Although R is one of the most powerful analytics tools available, it remains the case that it can be very hard to learn to use, particularly for analysts who are not experienced coders. When I first started using R I found the range of packages and the quirks of the syntax to be bewildering, and I struggled to get to grips with the requirement to write code for even the simplest of tasks. It’s this firsthand experience that led me to develop BlueSky Statistics.
A familiar interface for R
BlueSky Statistics offers analysts a familiar point-and-click interface that sits on top of R, automating R syntax generation and providing attractive output for the top 100 most frequently used analytical functions. By using BlueSky Statistics, analysts can save time across the full range of analytics tasks, from exploratory analysis to data preparation to modelling. But if you want to write R code in BlueSky Statistics you still can. It fully supports creating and executing R functions. My aim, when developing BlueSky Statistics, was to build a GUI that would automate routine tasks and write R code for value-adding analytics.
One stop shop for the best of R
R offers thousands of different packages and there’s a great deal of duplication in terms of functionality across all those packages.
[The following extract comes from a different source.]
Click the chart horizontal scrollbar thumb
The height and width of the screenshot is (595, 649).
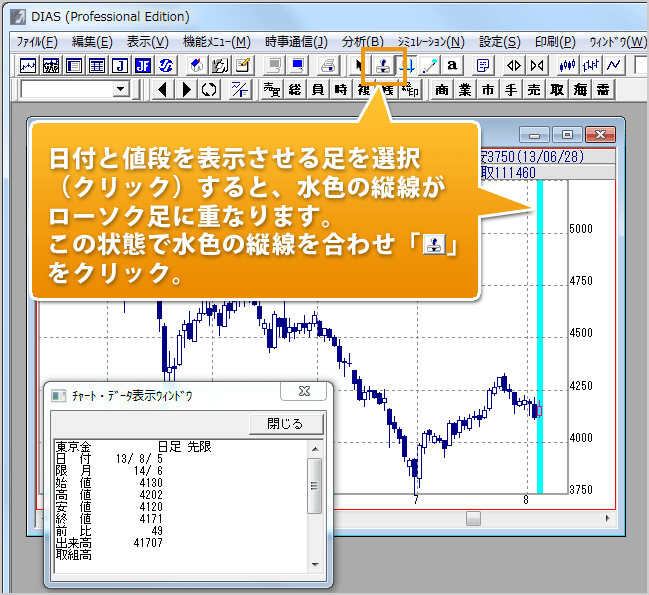[473, 518]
In BlueSky Statistics you have a one stop shop, showcasing the best packages and practices that R offers. BlueSky Statistics offers value for analysts and programmers whatever their level of expertise, from those who are just starting out to those with many years of high level analytics experience. My hope is that, by making R more accessible to business users, BlueSky Statistics can help increase its adoption across the analytics user community.
Ideal for the non-programmer analyst community
I believe there are several different markets for BlueSky Statistics. The most obvious market is the non-programmer analyst community. These are people who are experienced at working with commercial statistics package and are used to their interfaces, but who are increasingly finding that they need to be able to work with R. BlueSky Statistics is ideal for these people as it gives them access to the incredible power and flexibility of R but via a much more familiar user interface. I also think there’s a market amongst newly qualified data scientists and early-career analysts who want to learn R but are keen to get up and running with it as quickly as possible. BlueSky offers a quick way in to R for people with a statistics background but who are not programmers.
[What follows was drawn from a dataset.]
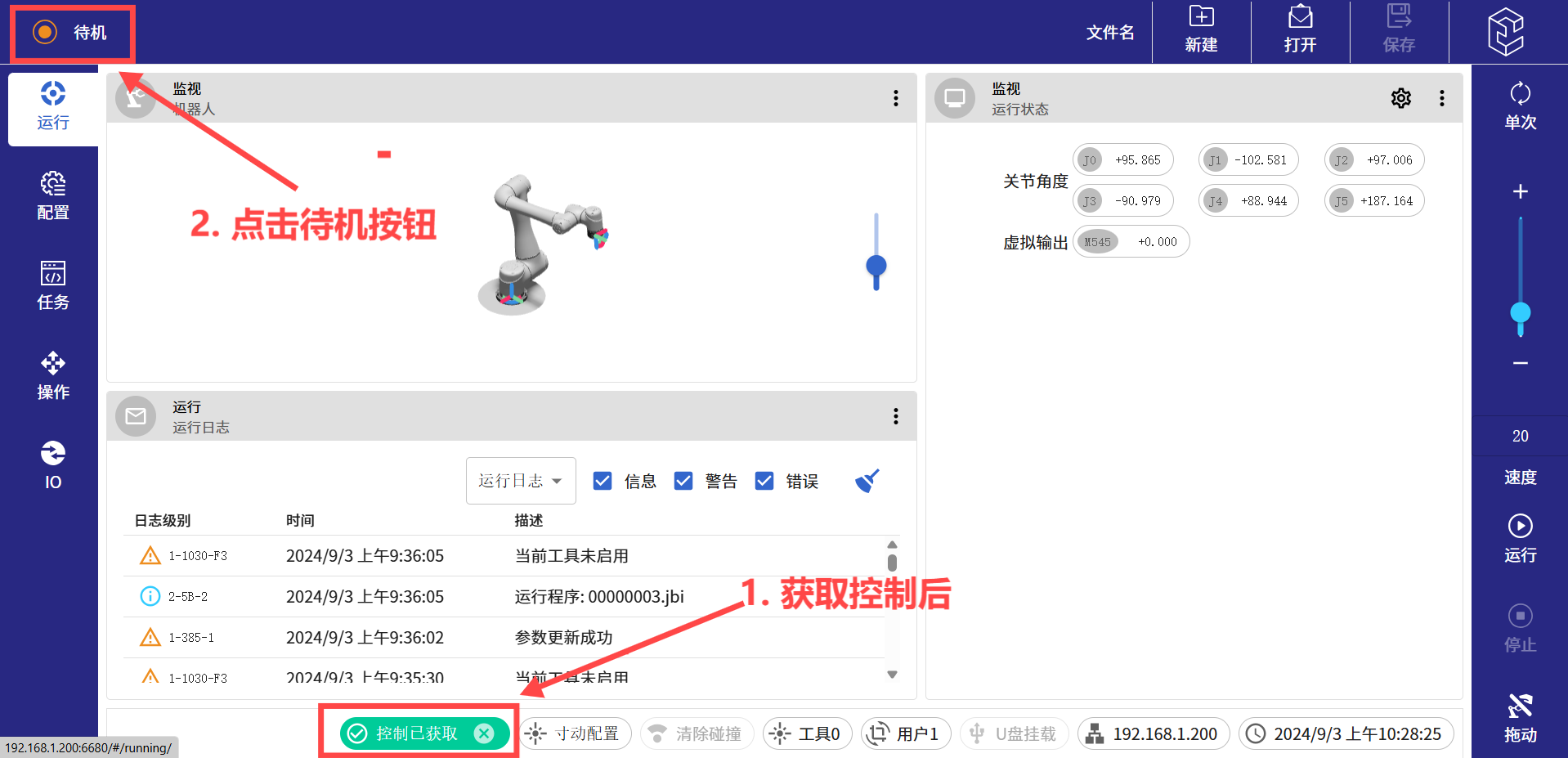Uncheck the 信息 info checkbox

[x=603, y=481]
Open, extensible and flexible
One of the biggest benefits of BlueSky Statistics, together with R, is its openness, extensibility and flexibility which enables it to adapt to the requirements of individual users. Whether you want to create a quick ‘regression 101’ for an introductory statistics class, or you need to build a complex regression dialogue with multiple options to be used by experienced analysts, BlueSky Statistics enables you to control precisely the level of sophistication that you expose. And, crucially, all this can be done without needing to write a single line of code.
BlueSky Statistics is developing all the time. It already includes a comprehensive set of tools for exploratory analysis, data modelling and data visualization. My plan is to continue developing BlueSky’s modelling and machine learning capabilities. In the longer term I want to create a collaborative open source analytics platform through which business users can access specialized analytics tools designed to address a wide range of business problems, all powered by R.